> **Task to complete**
Omitting all images, output the entries that follow exactly as written.

[Pixel coordinate grounding data]
====

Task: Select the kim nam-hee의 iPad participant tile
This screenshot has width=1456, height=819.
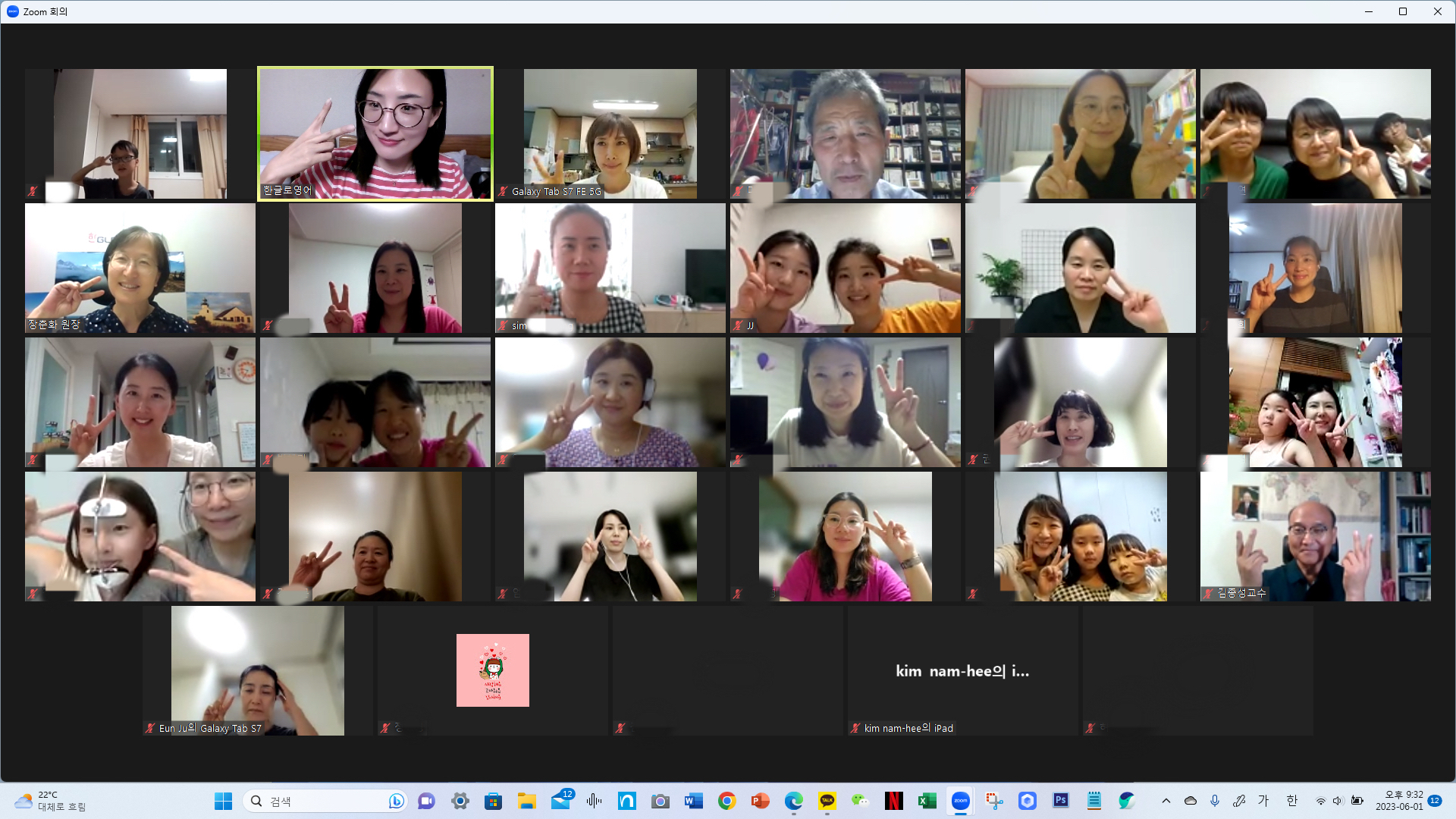Action: pos(962,670)
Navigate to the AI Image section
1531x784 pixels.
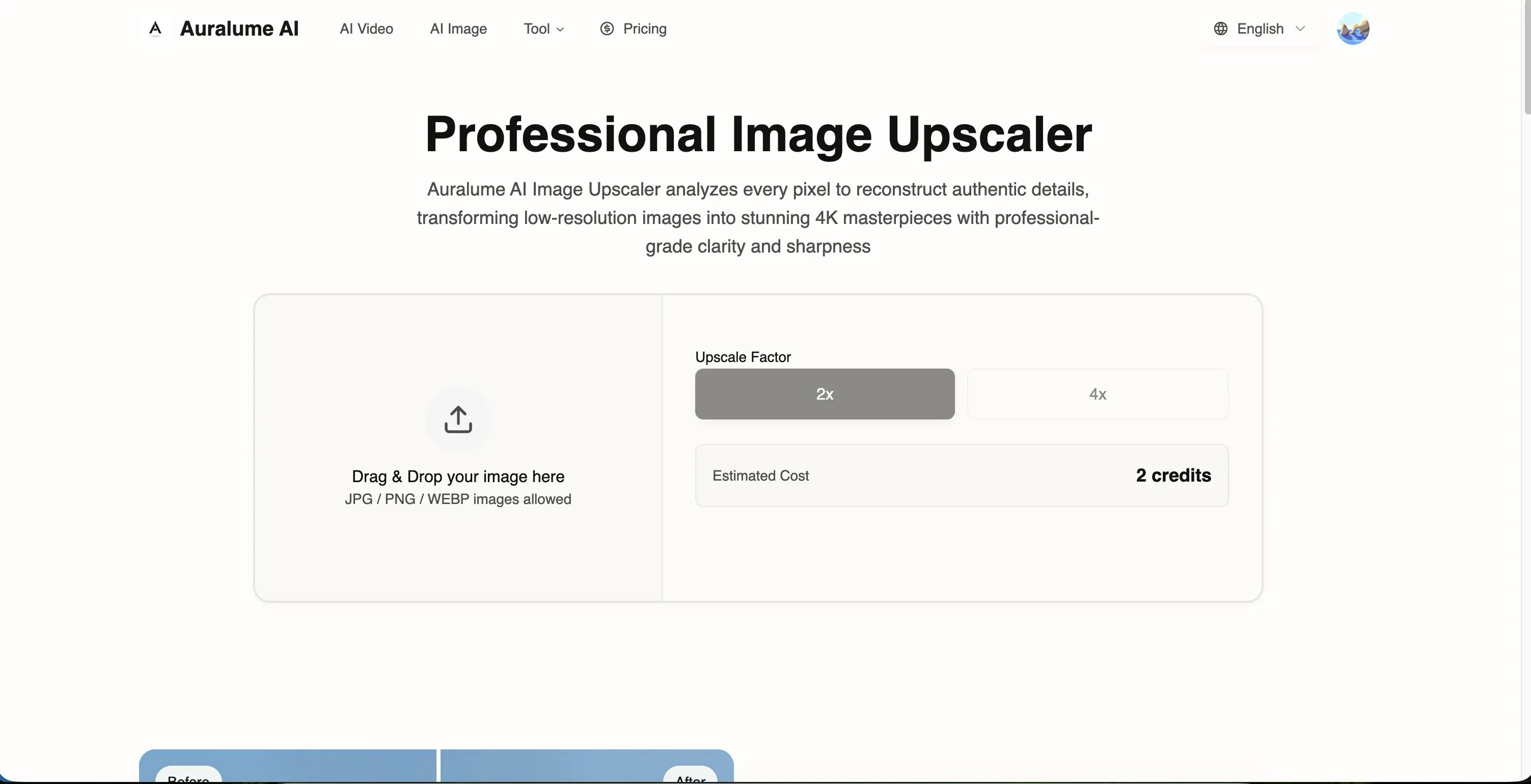458,29
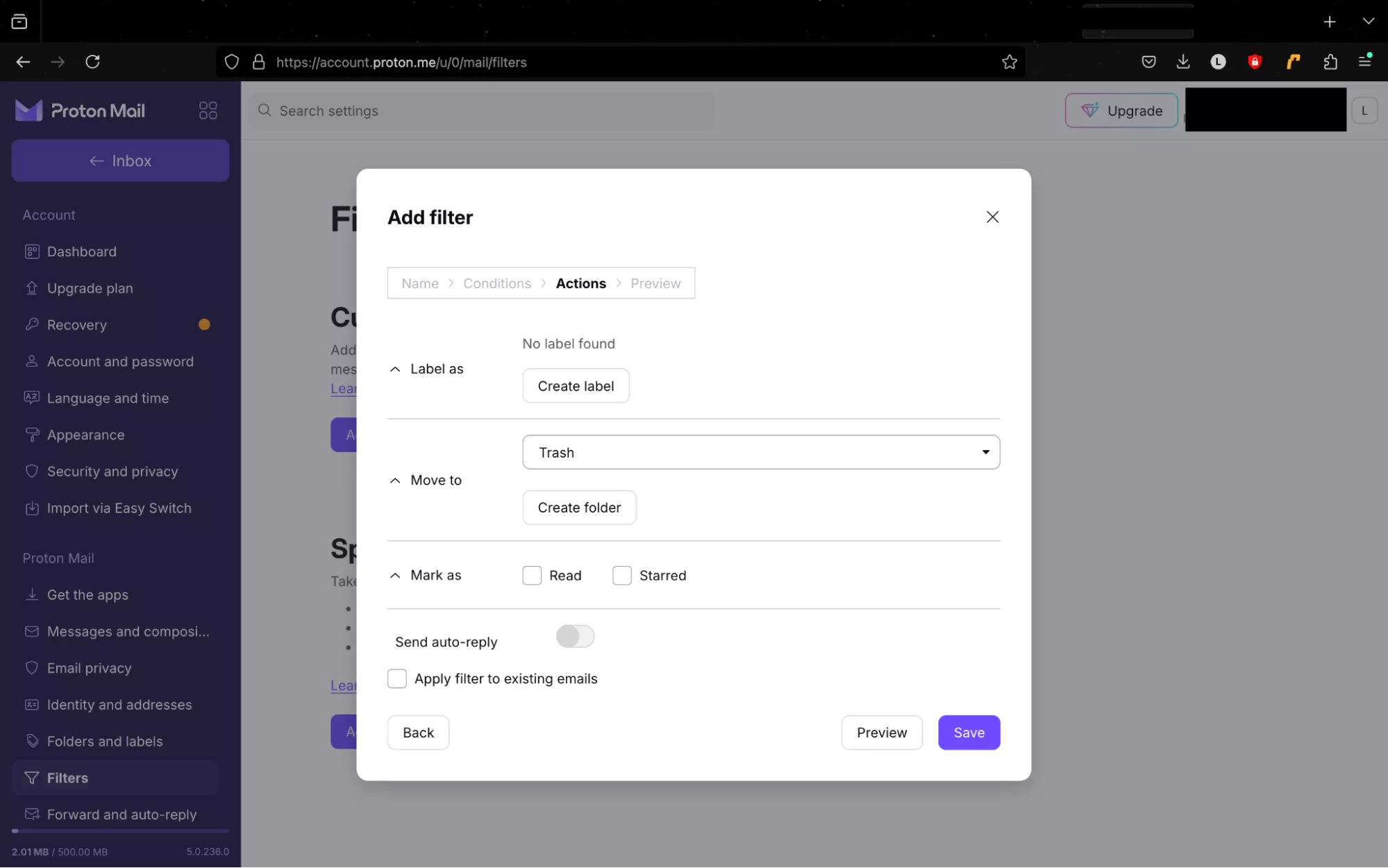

====

> **Exercise result**
Task: Select the kim nam-hee의 iPad participant tile
This screenshot has width=1456, height=819.
Action: pos(962,670)
Navigate to the AI Image section
1531x784 pixels.
458,29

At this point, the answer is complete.